Thursday, December 20, 2012

Thursday Thoughts


Thursday Morning Thoughts: This morning I was dropping my kids off at school. We had to be there extra early this morning as Bianca has tutoring on Tuesdays and Thursdays. Because we were there early I happen to notice that our friendly neighborhood police officer was arriving at the school at the same time, reporting for his morning duty. I looked at him, smiled, and then as I pulled away I was overcome by this enormous feeling of sadness. 

Don't get me wrong, I am thankful for him and why he is there. Our district has taken the position this week to show a strong police presence in each school not because they feel our children are in danger but rather to give our kids a sense of safety. I, as a parent, appreciate their efforts yet it still gives me sadness. To my children, unfortunately, they are unfazed by this. To me, I am. 

See I grew up in two pretty amazing areas. First, I grew up in the small town of Billings, MT where at the ripe old age of 10 could walk the mile plus to my friend Darcy's house without worry or care. My neighbors were exactly that, neighbors. We knew them all and when my Mom went back to work my brother and I had a list of Moms we could go to if we needed something before my mom came home, and they would watch out for us. Then we moved during my High School years to Minnetonka, MN. A world apart, we had now moved to the "big city" yet I was never afraid. I was talking to a High School friend yesterday and when a police officer came to our school...somebody was in trouble. Not likely for bringing a gun to school but probably got caught with pot, vandalizing the bathroom, or smoking on campus. Did I just live a very sheltered life? Or was THAT the norm? I feared my parents so I truly tried to never get in trouble. The thought of my Mom's face of disappointment was not something you strived to achieve, her silent treatments were deafening. 

I often think "what kind of world did I bring these beautiful children in to?" Violence is normal. They play video games all about it, they hear it and see it on the news or in the PG rated shows/movies, bullying is "normal". My kids know more swear words at their age than I ever did! Not because we allow them to speak them in our home, but because it has become "normal" to use cuss words in everyday conversations, they hear it everywhere they go! I remember the first time I got my mouth washed out with soap for using the word "sh*t", I had no idea it was a swear word, I honestly thought it was just another word for poop. In hindsight, probably not wise to use my new word for the first time at a big family dinner, and because you're not suppose to just get up from the table during dinner so you better have a good reason, announce to everyone that you need to go sh*t. But love, hmmmm, interestingly enough we allow more violence to be acceptable in our surroundings and with our children however the first hint of hot kissing scene, a physical showing of LOVE, on a T.V. show and we are hiding their eyes or turning the channel real quick to "shelter" them.
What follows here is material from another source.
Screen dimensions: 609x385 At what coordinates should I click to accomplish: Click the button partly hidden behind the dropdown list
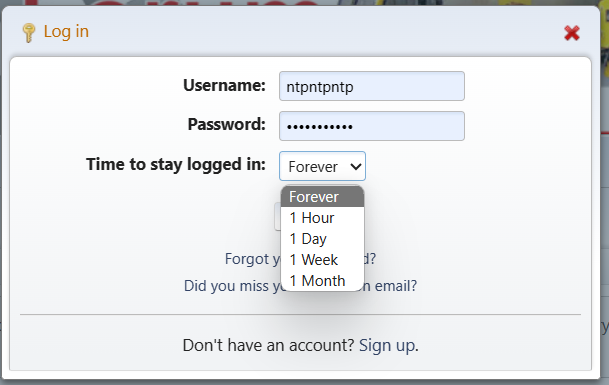[x=277, y=216]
I've noticed that my children will put their hands over their eyes, all while making those ewwww sounds, when they see two people kissing on TV but they don't even think to do that when the see something violent. Would you all not agree, that is soooo wrong! What have we done to these children where this is acceptable?

Now, don't get all ticked off at me or start replying to my rant with your debate on my stance. I will delete all comments that are as such, I am not interested in debating. These are my thoughts. We don't need gun control, guns don't kill people. People kill people. If they don't have a gun, they will find something else. Case in point, 9-11 - the most traumatic thing in my lifetime, didn't happen because they had guns as weapons. It was box cutters and airplanes that were their weapons of choice. What we need is "family control" not "gun control". We need to spend more time turning off the television and talking with our kids, eating dinner at one table at one time, letting our children see us kissing or hugging our spouses yet take our arguments in the other room, teach our children the ten commandments and what they mean, say no to the violent video games and be firm about it. When we come home from work a little less talking about how much people pissed us off that day and more talking about how you saw a homeless man on the side of the road and gave them some change or a sandwich or whatever. See, to do that we actually have to start thinking of all the good deeds we could do, seek them out. And last, but not least, become neighbors again, a community, everyone watching out for everyone. 

I am well aware that this will NOT eliminate all the danger, violence, and criminals in the world. But, it's very hard for a person to not value another person's life when they are taught that there is not greater value than a person's life. Regardless of what religion you are, each to my knowledge, is based on principles of love, kindness, generosity, care, and again love-not hate and not violence. Seems like a pretty great recipe to me.